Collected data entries
● ● ● ● ● ● ●

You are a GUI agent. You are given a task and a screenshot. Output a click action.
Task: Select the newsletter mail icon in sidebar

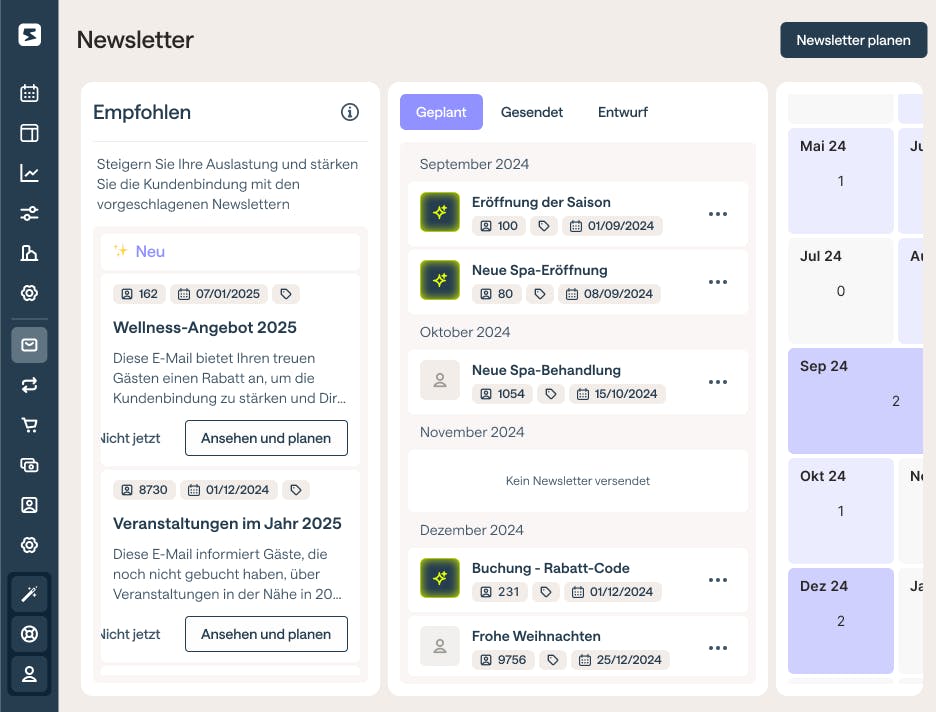[29, 345]
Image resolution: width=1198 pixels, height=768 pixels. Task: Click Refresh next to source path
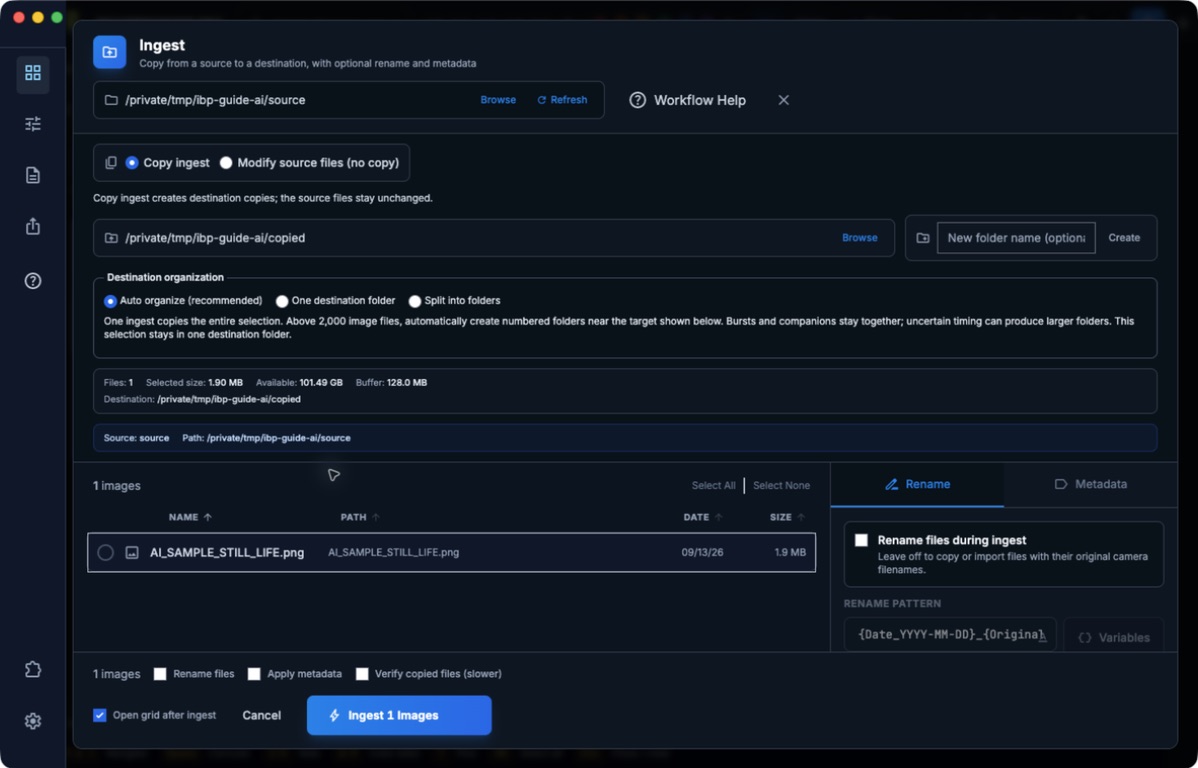tap(562, 100)
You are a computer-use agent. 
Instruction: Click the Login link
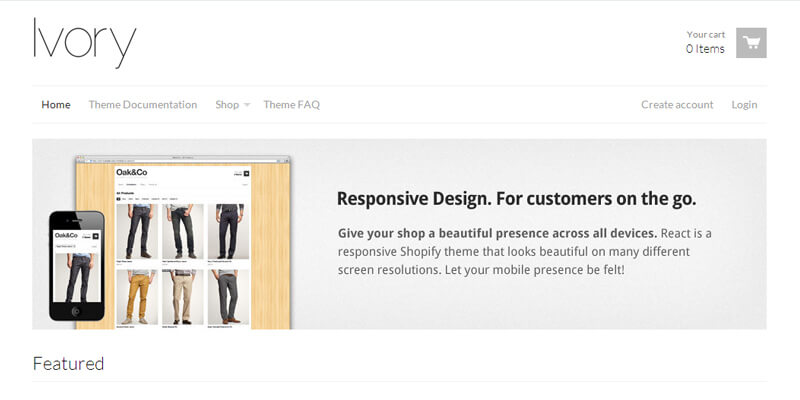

● ● ● ● ● ● ●

THE TASK: Your answer must be one number: how many lines of the entries hold the string "agent".

RESPONSE AREA: 2